[Rows excerpted from a collection]
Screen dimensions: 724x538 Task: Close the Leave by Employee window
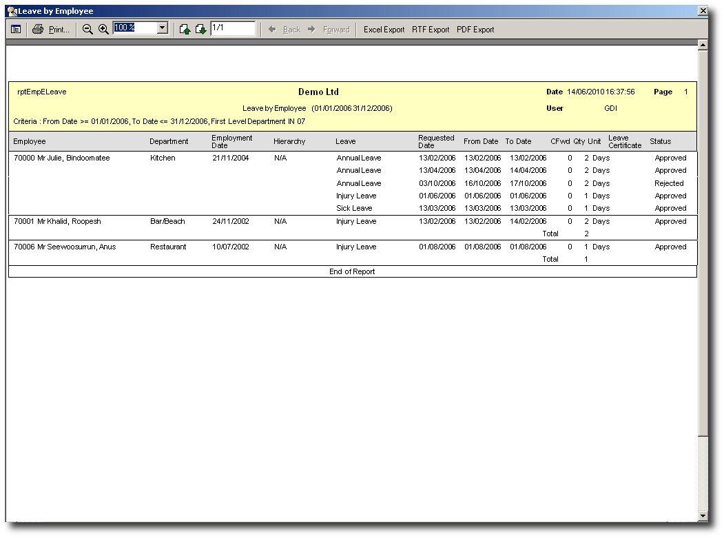pyautogui.click(x=703, y=11)
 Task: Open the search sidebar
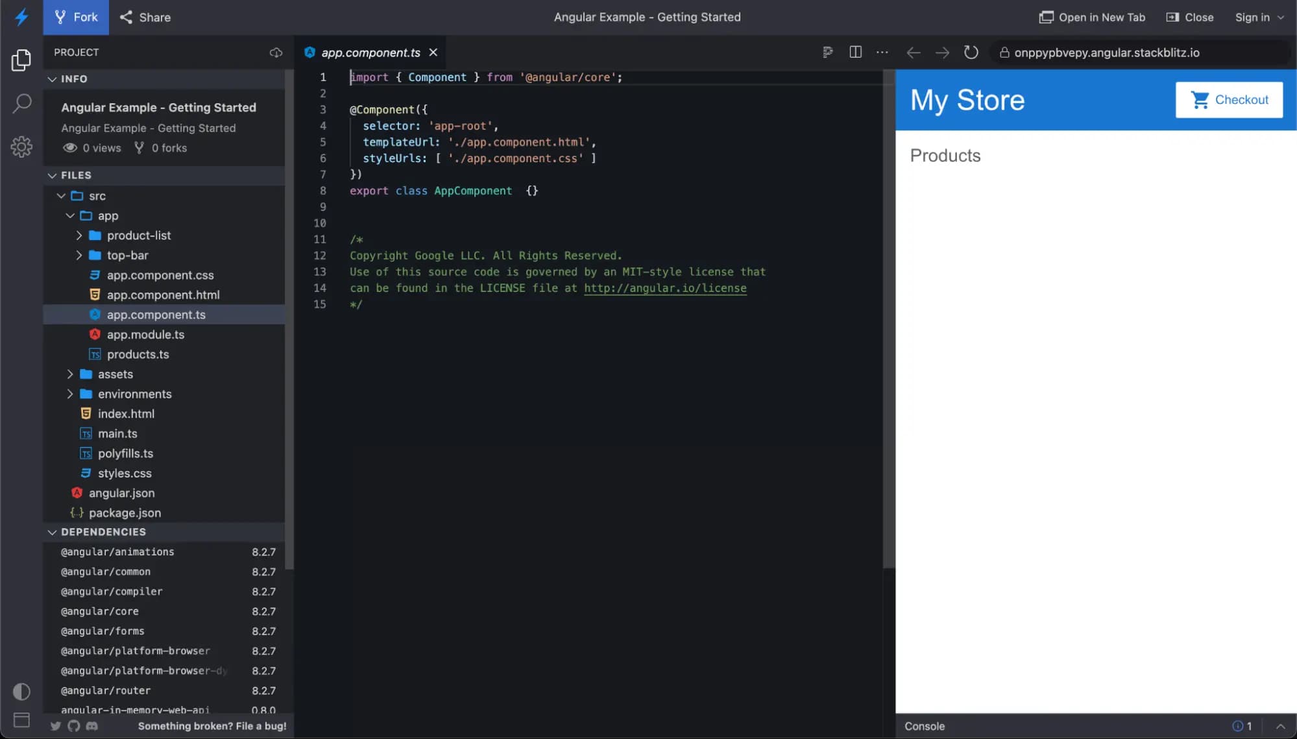21,103
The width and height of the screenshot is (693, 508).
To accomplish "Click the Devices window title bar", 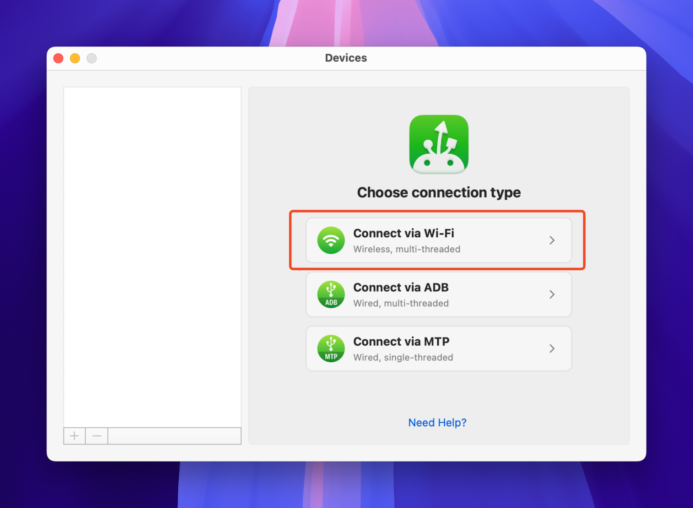I will 346,58.

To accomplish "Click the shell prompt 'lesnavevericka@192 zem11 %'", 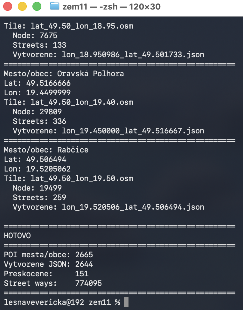I will (62, 302).
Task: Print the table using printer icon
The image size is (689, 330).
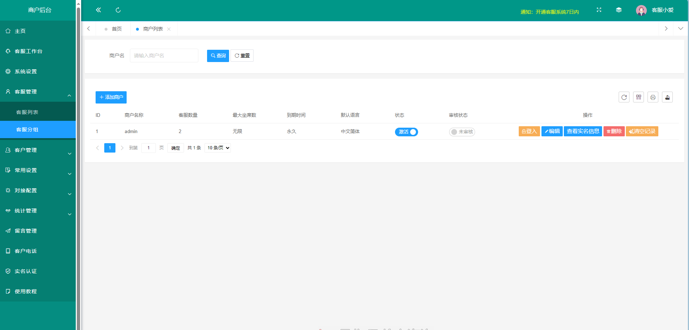Action: [x=653, y=97]
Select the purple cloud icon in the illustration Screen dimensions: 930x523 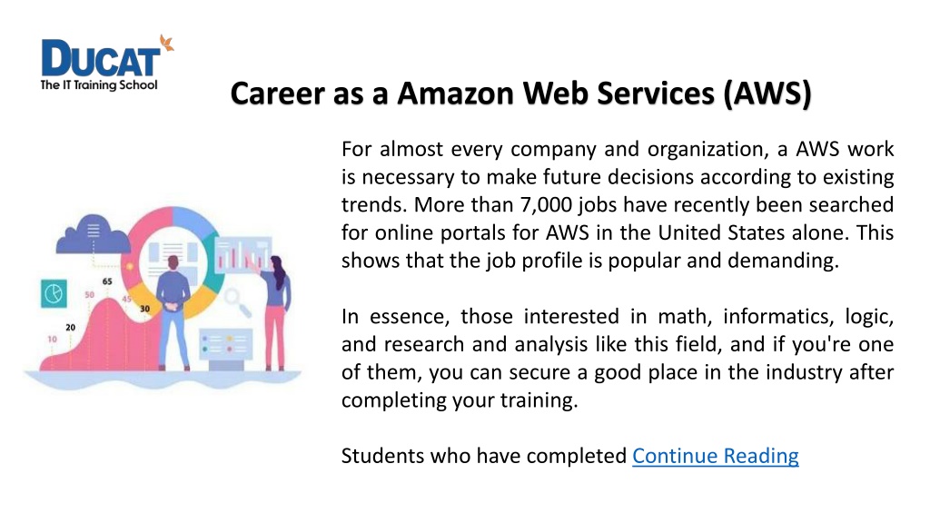[93, 235]
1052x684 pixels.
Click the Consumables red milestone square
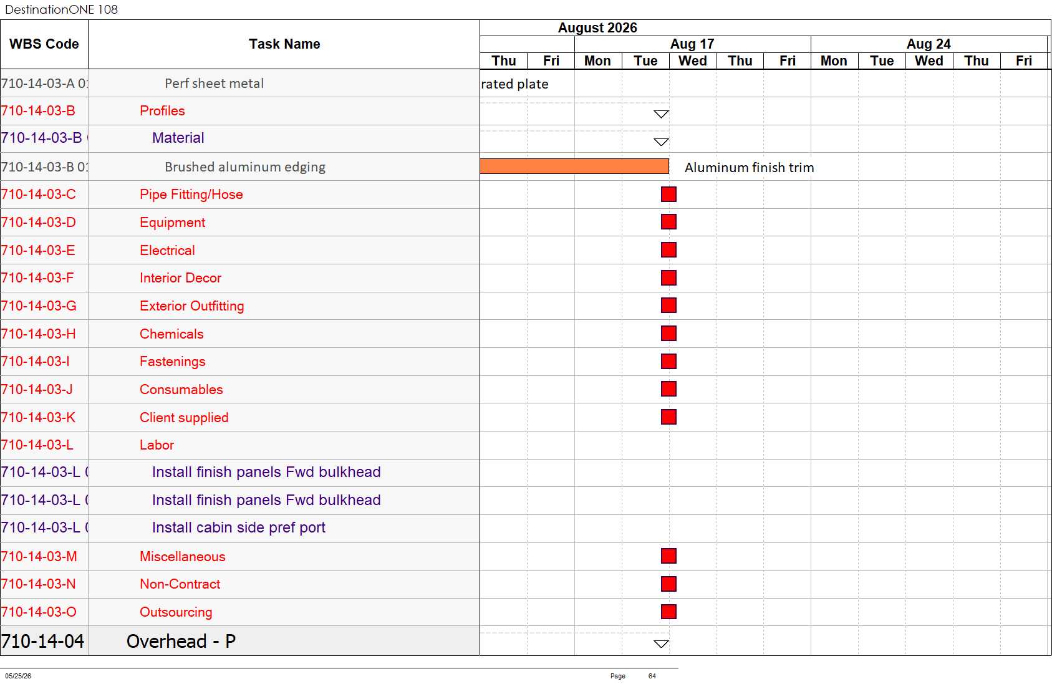(668, 389)
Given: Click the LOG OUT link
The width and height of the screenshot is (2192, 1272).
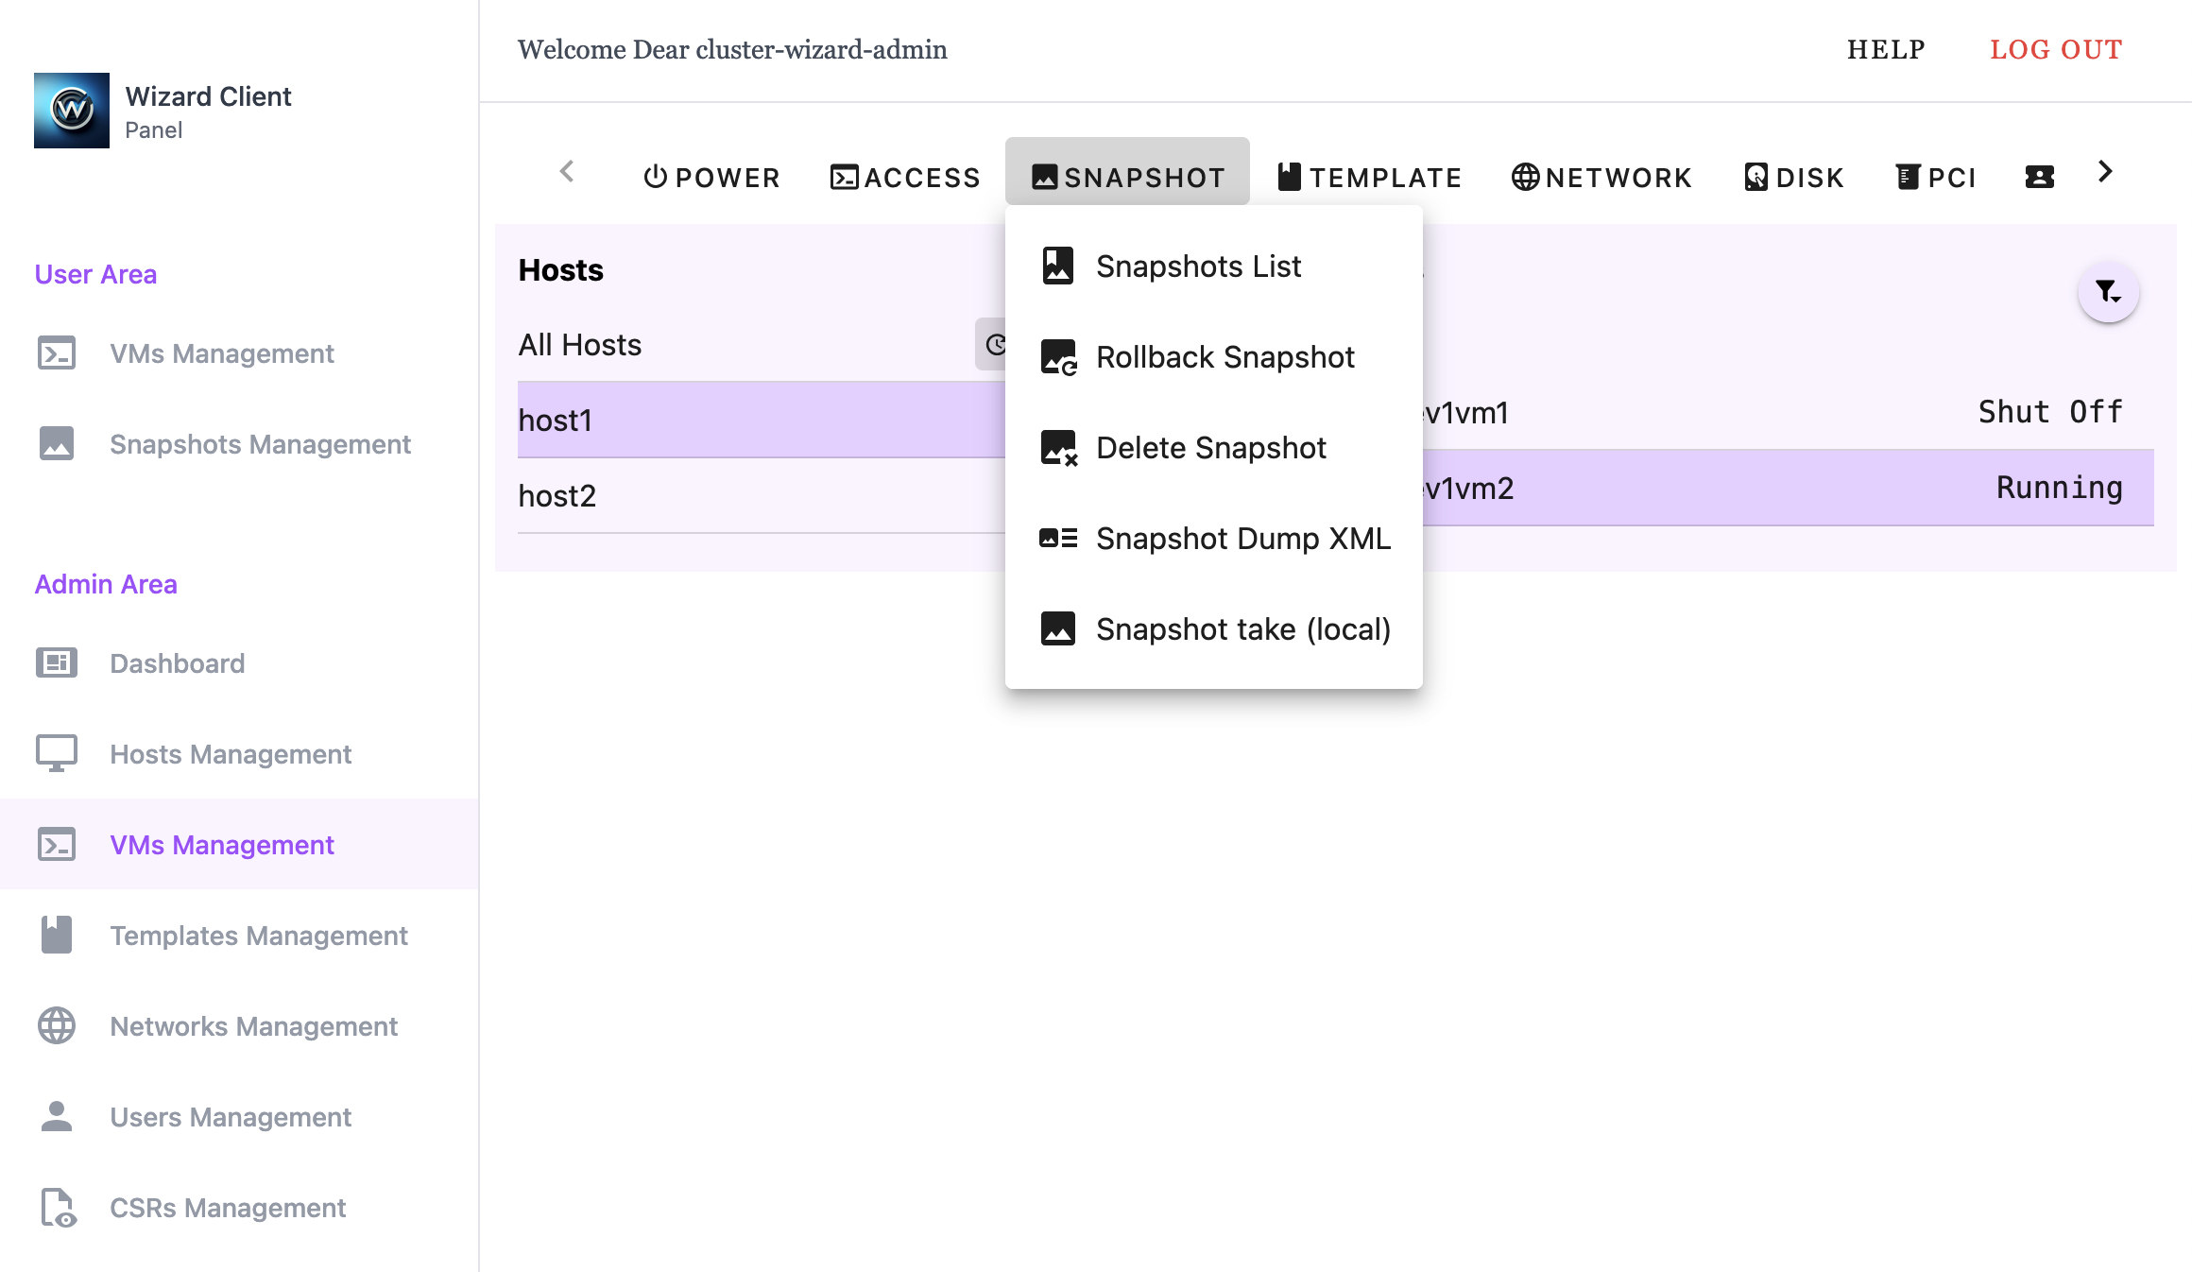Looking at the screenshot, I should click(x=2056, y=49).
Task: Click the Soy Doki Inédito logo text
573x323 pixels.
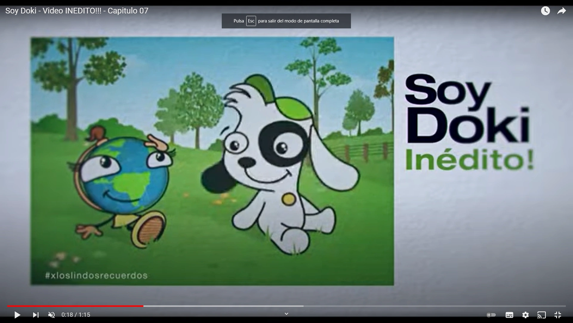Action: pos(469,123)
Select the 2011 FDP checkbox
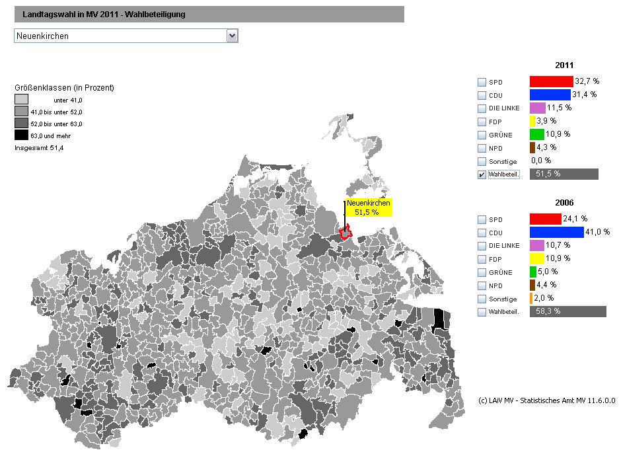 tap(482, 122)
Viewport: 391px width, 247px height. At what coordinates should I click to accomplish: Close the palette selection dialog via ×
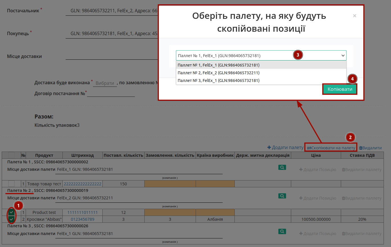click(354, 16)
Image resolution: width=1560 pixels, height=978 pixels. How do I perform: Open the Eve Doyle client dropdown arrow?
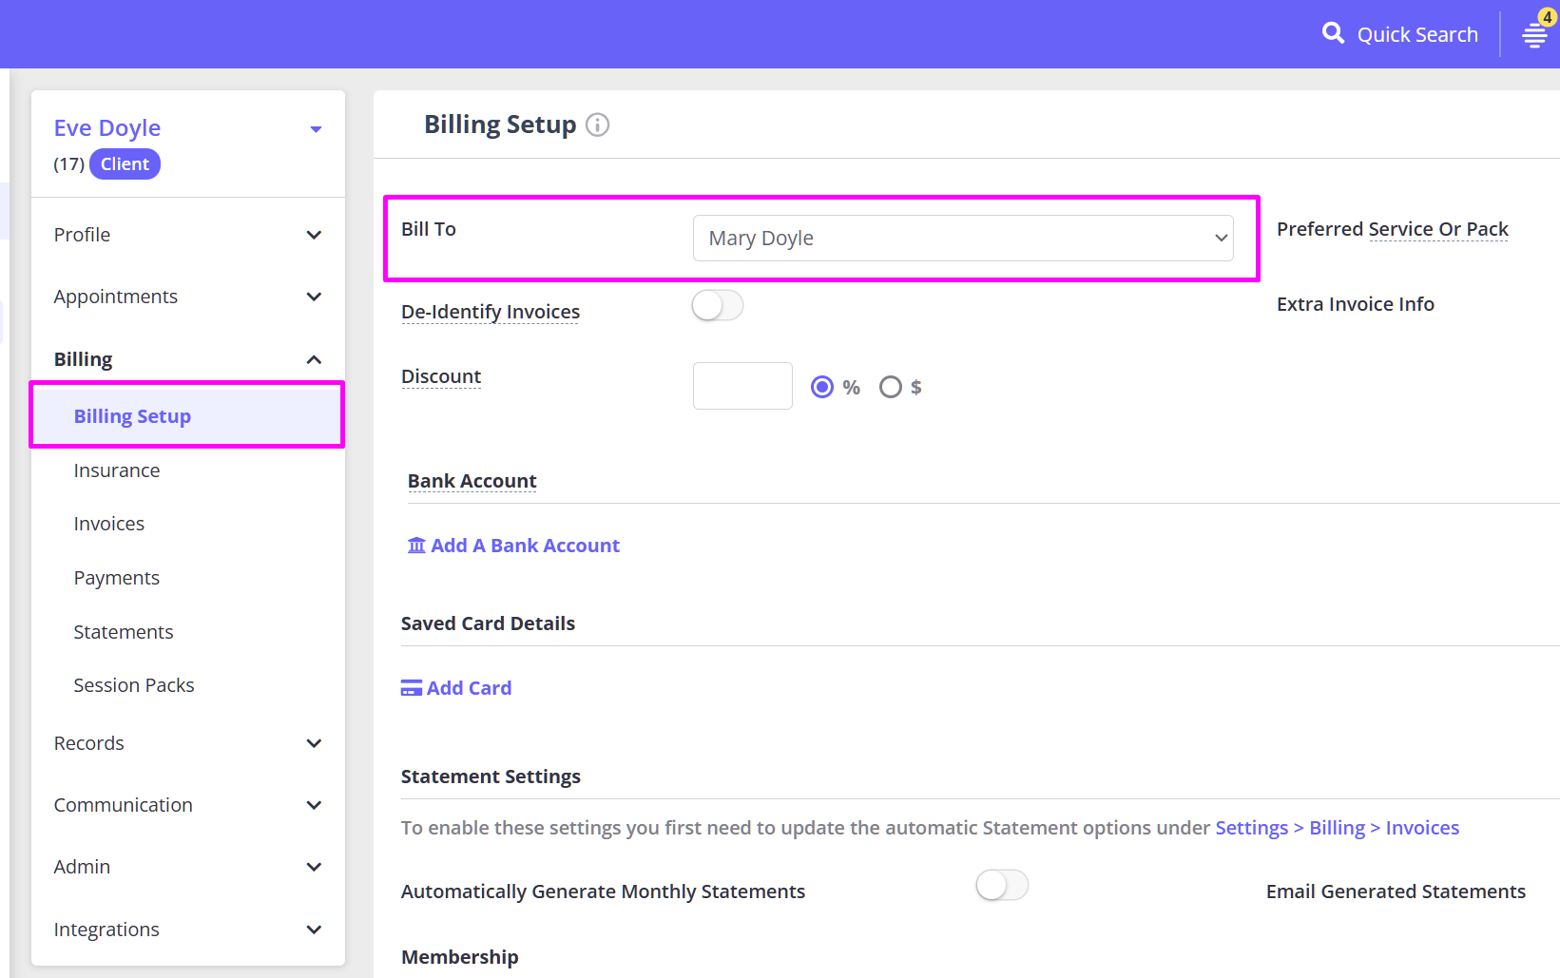coord(316,129)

_Objective_
Render the lines from the one containing "Select the 2011 FDP checkbox" through the end of the rows, inclusive, as a numbered list with blank lines omitted. Omit the pictures.

_Result of the task_
1. Select the 2011 FDP checkbox
2.  tap(482, 122)
3. Viewport: 391px width, 247px height. At what coordinates should I click to accomplish: Close the palette selection dialog via ×
4. click(354, 16)
5. Image resolution: width=1560 pixels, height=978 pixels. How do I perform: Open the Eve Doyle client dropdown arrow?
6. coord(316,129)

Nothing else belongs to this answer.